MacDevCenter    
 Published on MacDevCenter (http://www.macdevcenter.com/)
 See this if you're having trouble printing code examples


Build an eDoc Reader for your iPod, Part 2

by Matthew Russell
12/17/2004

Build an eDoc Reader for your iPod, Part 2

This is the second part of a trilogy of articles that teaches you how to make reading electronic documents (such as books and PDF documents) on your iPod easy and enjoyable. This installment delves into the engine of our application and adds some user interface conveniences through NSUserDefaults. Next time, we finish by incorporating the ability to handle text extraction from PDF documents by exploiting the Cocoa-Java bridge.

Last Time

Let's briefly review the openFileDialog: method from last time and address memory as it applies to this project. The first thing you should notice about openFileDialog: is that it passes in a pointer to the object that brought about its activation. The condition [sender isEqualTo:sourceButton] compares pointer values for equality, so this is not a difficult task.

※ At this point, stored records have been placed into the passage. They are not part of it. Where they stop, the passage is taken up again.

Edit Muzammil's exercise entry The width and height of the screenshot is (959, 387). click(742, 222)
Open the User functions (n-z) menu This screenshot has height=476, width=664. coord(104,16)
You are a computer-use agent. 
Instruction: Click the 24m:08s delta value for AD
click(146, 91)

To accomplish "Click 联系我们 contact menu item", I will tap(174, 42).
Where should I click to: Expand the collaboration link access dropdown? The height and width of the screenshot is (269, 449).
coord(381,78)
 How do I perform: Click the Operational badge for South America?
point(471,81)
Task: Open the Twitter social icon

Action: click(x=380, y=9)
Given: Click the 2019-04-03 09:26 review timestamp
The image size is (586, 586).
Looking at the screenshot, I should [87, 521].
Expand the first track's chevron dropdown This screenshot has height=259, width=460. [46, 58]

If Source File was pressed, we configure the NSOpenPanel to disable the selection of directories via [openPanel selectCanChooseDirectories:NO] because we want to guarantee that a file is chosen. We also limit the selection to files ending in "txt" or "pdf" because they're the formats we'll work with in this series.

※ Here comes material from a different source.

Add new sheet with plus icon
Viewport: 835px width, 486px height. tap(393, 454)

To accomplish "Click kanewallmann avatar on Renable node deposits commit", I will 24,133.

If the Destination button was clicked, we guarantee that a directory is chosen, because we need a location to copy the source file's pieces to after it's parsed. The other messages we pass to the NSOpenPanel should be pretty clear just from reading the code, which is one of the many nice things about Objective-C syntax. You can always use Xcode's help menu if you need it.

There are a few interesting string methods in openFileDialog:. On Unix-based systems such as Mac OS X, the tilde (~) is a shortcut for the current user's home directory. Type echo ~ in Terminal to check it out for yourself. The Cocoa method stringByExpandingTildeInPath does just what it sounds like. This is nice because we often like to start navigation in the user's home directory as a convenience to them, and this is really simple way of making that happen. As another convenience, we start navigation for the destination directory in /Volumes, because the iPod is normally mounted there.

The line of code if (NSOKButton == [openPanel runModalForTypes:typesArray]) opens the file dialog window, and if the user has clicked on OK (as opposed to Cancel), we're guaranteed to have a valid selection because we configured our NSOpenPanels accordingly. Because NSOpenPanel can handle multiple selections, the result is contained in an NSArray. We retrieve the selection with [selection lastObject] because it is the only object in the array and use this value to set the corresponding NSTextField. Finally, we enable the Copy It button if both text fields have valid values.

A final note to take from last time is the reason why we passed the retain message to the NSArray in the init: method. In general, you should assume that objects initialized with convenience constructors like arrayWithObjects are not in the current autorelease pool. Thus, if you don't explicitly retain them, they're gone with the wind once you leave the current scope. Objects explicitly initialized with alloc or new, however, must be explicitly released with a release message, usually in dealloc. If you're craving more information on memory or have no idea what that just meant, check out the reference I pointed you to last time, "Introduction to Memory Management."

On to the Model

With that recapitulation, we can now proceed to build our engine. In your Xcode project, choose File -> New File, select Objective-C class, and click on Next. Name the class "TextChunker.m", ensure that "Also create TextChunker.h" is checked, and click on Finish to create and add the files to our PodReader target. Drag the TextChunker files into the Classes folder of your project. Once that's done, replace the TextChunker files that Xcode generated with these files: TextChunker.h and TextChunker.m. I recommend you do this through Finder, rather than through Xcode.

The header file, TextChunker.h, tells you all you need to know if you simply want to use the TextChunker class and are not interested in how it works. The method signature for chunkIt: specifies a source file, a destination directory, and a value like CHAPTER or SCENE that should be used to segment the chunks of text.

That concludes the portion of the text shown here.